Configuration — category-to-model mapping:

simple-questions  → gemini-2.0-flash  (cheapest)
classification    → gpt-4o-mini       (fast, accurate)
code-generation   → claude-sonnet-4   (best for code)
complex-analysis  → claude-opus-4.6   (highest quality)
creative-writing  → gpt-4o            (good creative output)

The classifier prompt overhead is ~$0.0001 per request — negligible compared to the savings from routing.

Keyword Rules & Tier Boost

Fine-tune routing with rules:

Keyword-based routing:

If prompt contains "security audit" → always use Tier 1
If prompt contains "translate" → use Tier 5
If prompt contains "summarize" → use Tier 4

Tier boost: Some tenants always need higher-quality models:

Tenant: executive-team
  Tier boost: +2 (every request goes to a model 2 tiers higher)

Tenant: internal-tools
  Tier boost: 0 (standard routing)

Tenant: batch-processing
  Tier boost: -1 (always use a model 1 tier lower)

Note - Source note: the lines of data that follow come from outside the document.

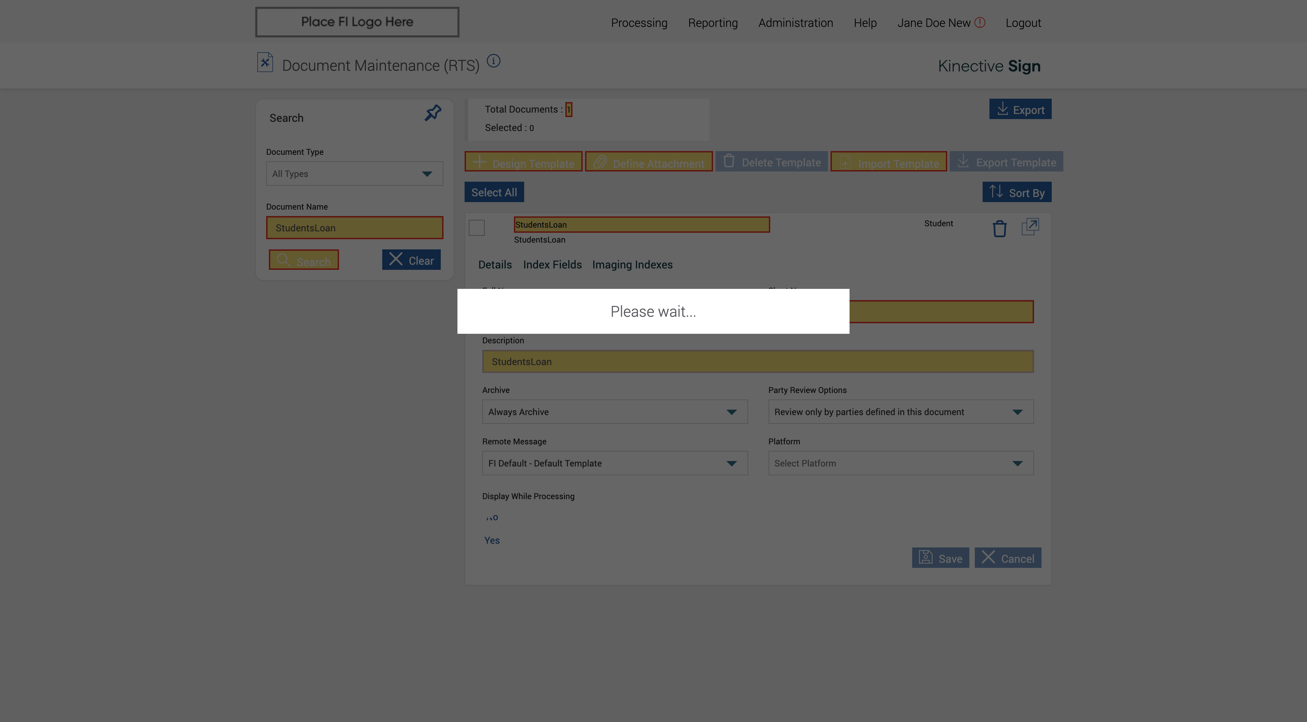Image resolution: width=1307 pixels, height=722 pixels.
Task: Select No for Display While Processing
Action: [x=492, y=518]
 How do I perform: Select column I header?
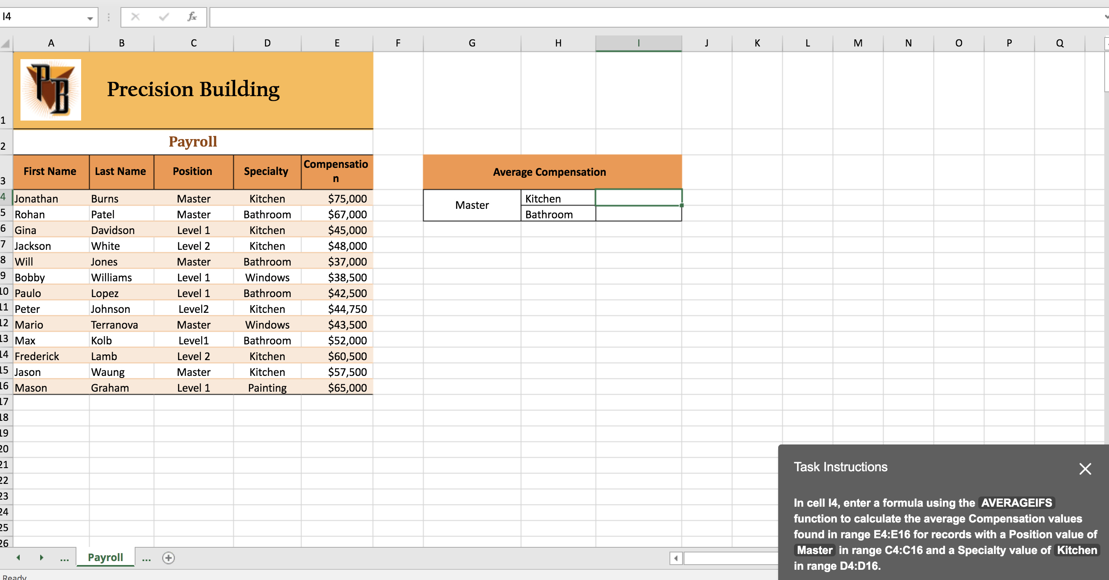pos(638,43)
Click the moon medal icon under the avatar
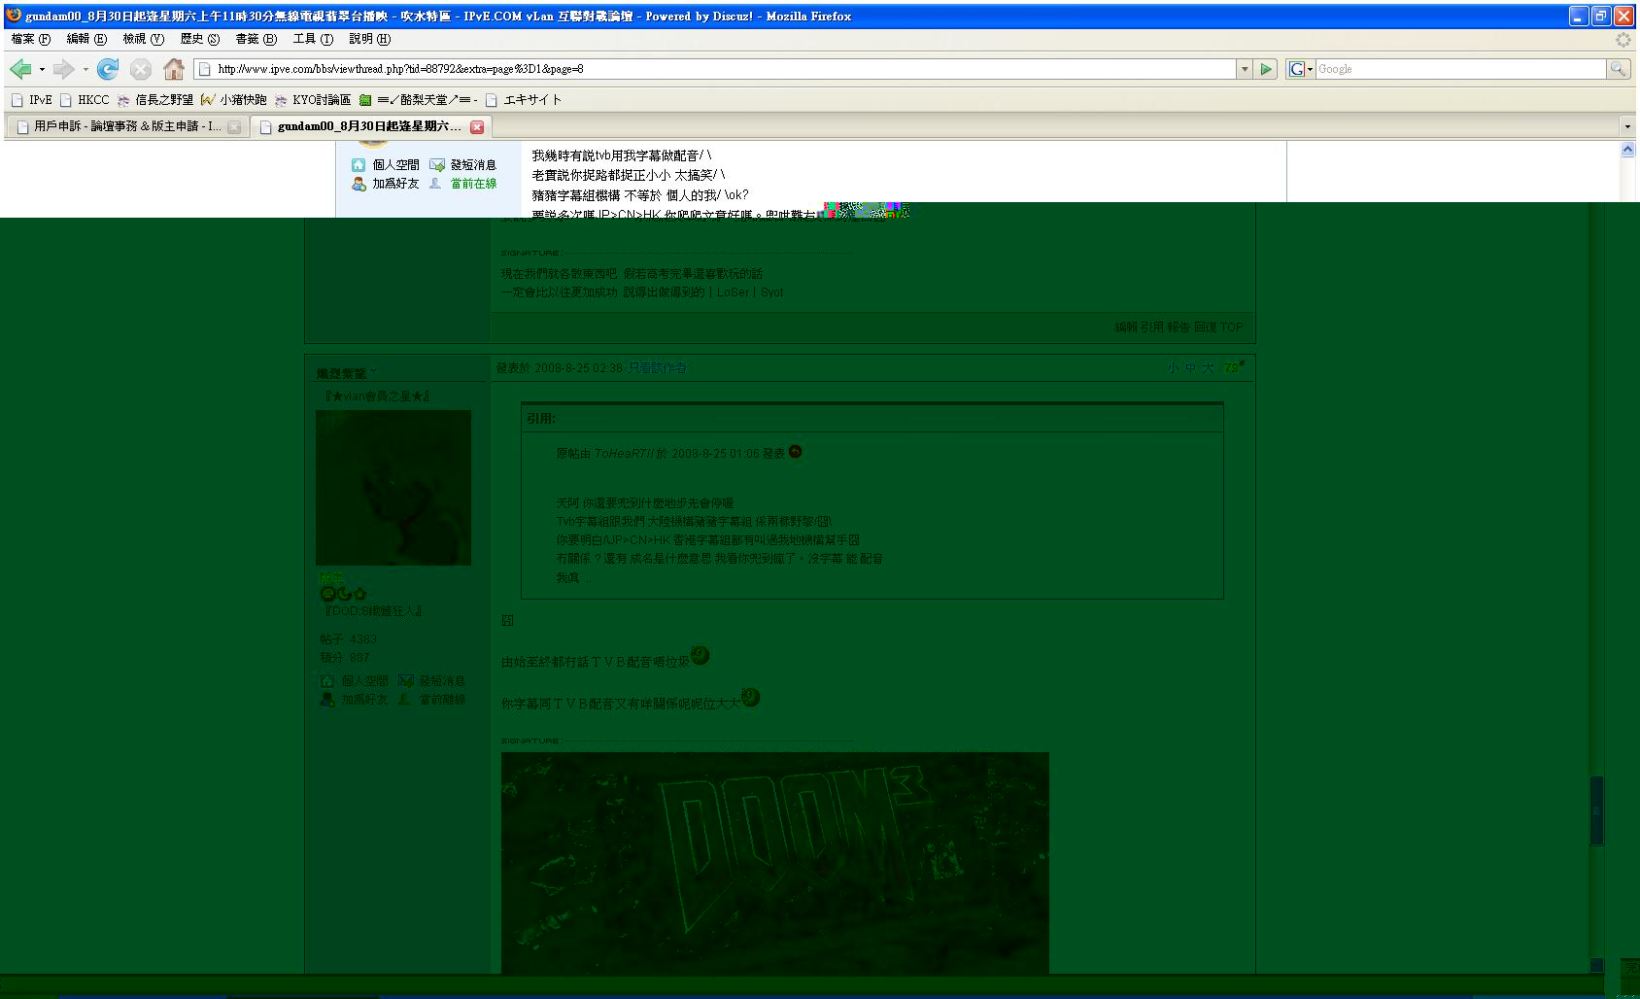The height and width of the screenshot is (999, 1640). pos(343,595)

Model aliasing: Map friendly names to specific models:

"gpt-4" → "claude-sonnet-4"          (swap providers transparently)
"fast"  → "gemini-2.0-flash"          (semantic aliases)
"best"  → "claude-opus-4.6"           (quality aliases)
"code"  → "claude-sonnet-4"           (task aliases)

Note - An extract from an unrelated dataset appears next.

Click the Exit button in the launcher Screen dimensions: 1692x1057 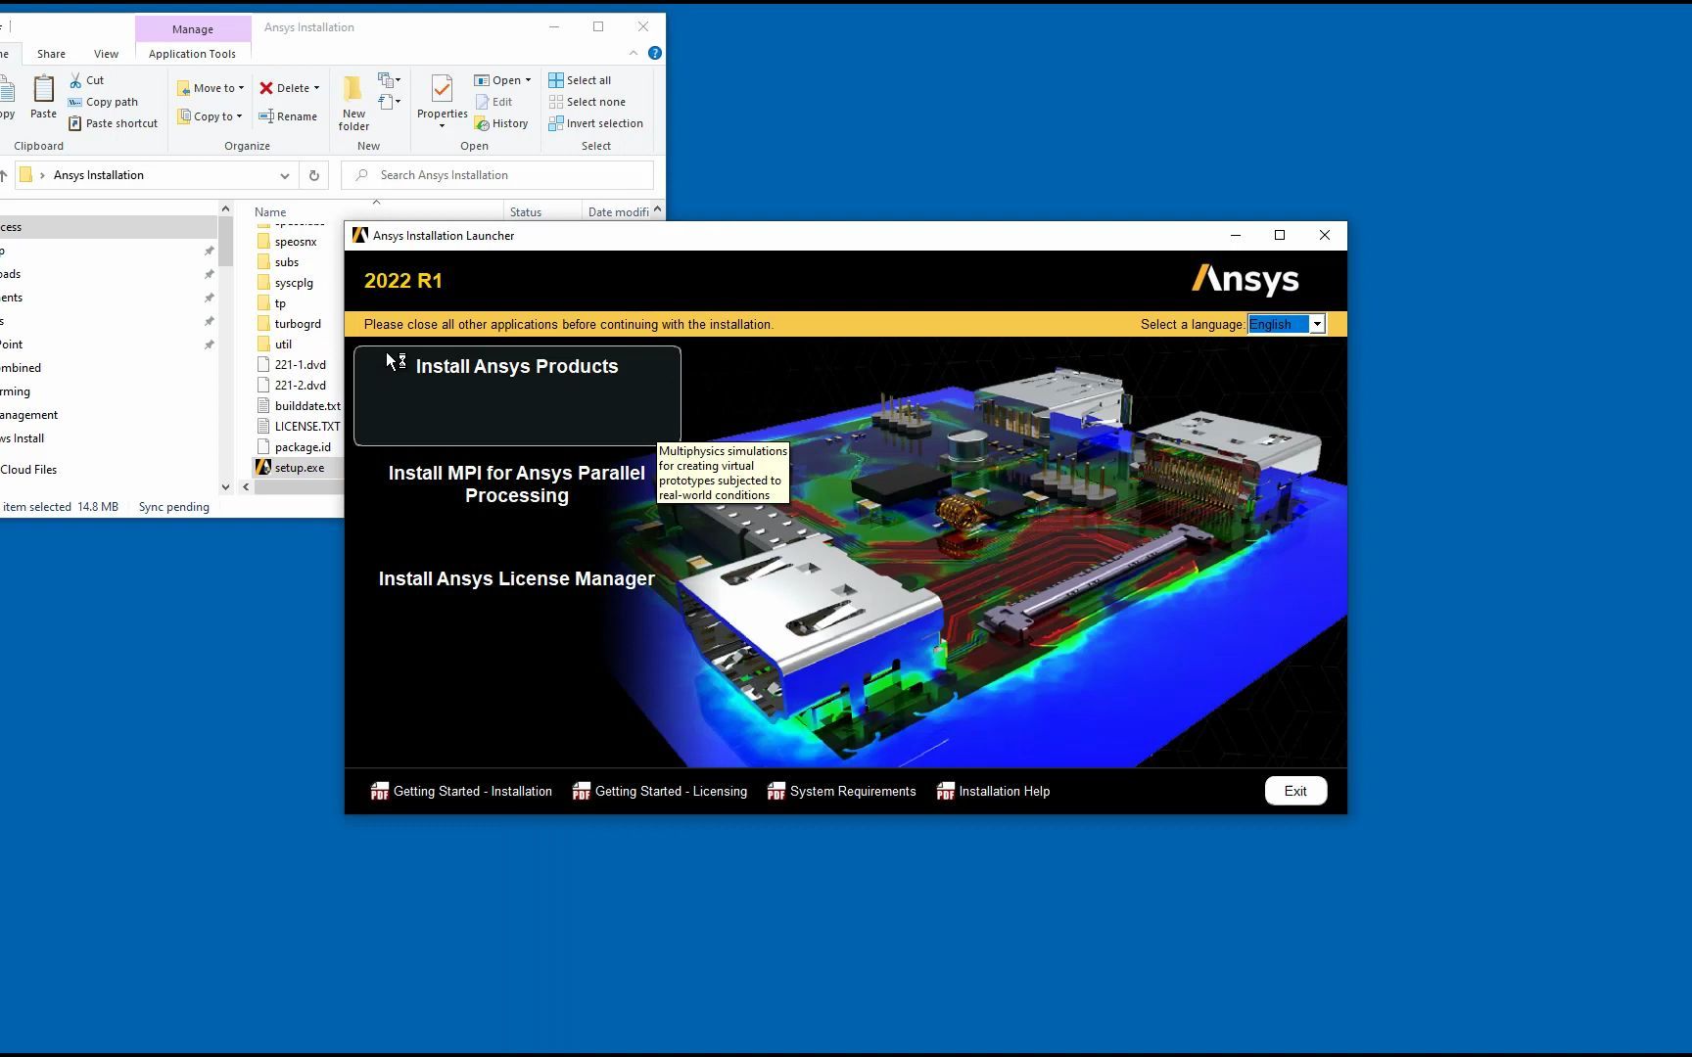coord(1294,791)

Existing tools don't need code changes — just update the alias mapping.

Monitoring & Analytics

Model Prism tracks everything:

Per-request metrics:

Model used (requested vs. actual after routing)
Token count (input + output)
Cost (calculated from token count and model pricing)
Latency (time to first token, total time)
Routing decision (why this model was selected)

Dashboard views:

Cost by tenant, by model, by day/week/month
Request volume and patterns
Model performance comparison
Budget utilization per tenant
Cost savings from routing vs. no routing

Prometheus metrics for integration with Grafana, Datadog, etc.:

model_prism_request_cost_total{tenant="team-a", model="claude-sonnet-4"}
model_prism_request_duration_seconds{tenant="team-a"}
model_prism_tokens_total{tenant="team-a", direction="output"}

Migration Checklist

Moving your organization to Model Prism:

Deploy Model Prism instance (Docker or cloud)
Add all AI provider credentials
Create tenant for each team/project
Set budget limits and alerts for each tenant
Configure model aliases (so existing tools work unchanged)
Update OPENAI_BASE_URL in all applications
Set up auto-routing categories
Configure Prometheus/Grafana dashboards
Train team on the admin UI
Monitor for 2 weeks, adjust routing rules based on data

Typical result: 50-70% cost reduction in the first month, with zero quality impact on tasks that were over-provisioned.

---quiz question: What does it mean when you set model: "auto" in a Model Prism request? options:

{ text: "Model Prism picks a random model", correct: false }
{ text: "A fast classifier analyzes the request and routes it to the optimal model for that task", correct: true }
{ text: "Model Prism uses the cheapest available model", correct: false } feedback: Auto-routing uses a fast, inexpensive classifier to determine the task type (code, analysis, simple Q&A, etc.) and then routes the request to the model that best matches that task — balancing quality and cost.

---quiz question: How does Model Prism achieve zero code changes in existing applications? options:

{ text: "It requires a special SDK", correct: false }
{ text: "It provides an OpenAI-compatible API — just change the base URL and API key", correct: true }
{ text: "It only works with applications built specifically for Model Prism", correct: false } feedback: Model Prism implements the OpenAI API standard. Any tool that works with OpenAI (which is virtually every AI tool) can switch to Model Prism by changing two environment variables — no code changes needed.

---quiz question: What is a "tier boost" in Model Prism? options:

{ text: "A way to speed up API responses", correct: false }
{ text: "A per-tenant setting that shifts all routing decisions up or down by N tiers", correct: true }
{ text: "A discount on higher-tier models", correct: false } feedback: Tier boost adjusts the model tier for all requests from a specific tenant. A +2 boost means every request uses a model 2 tiers higher than routing would normally select, ensuring premium quality for important teams.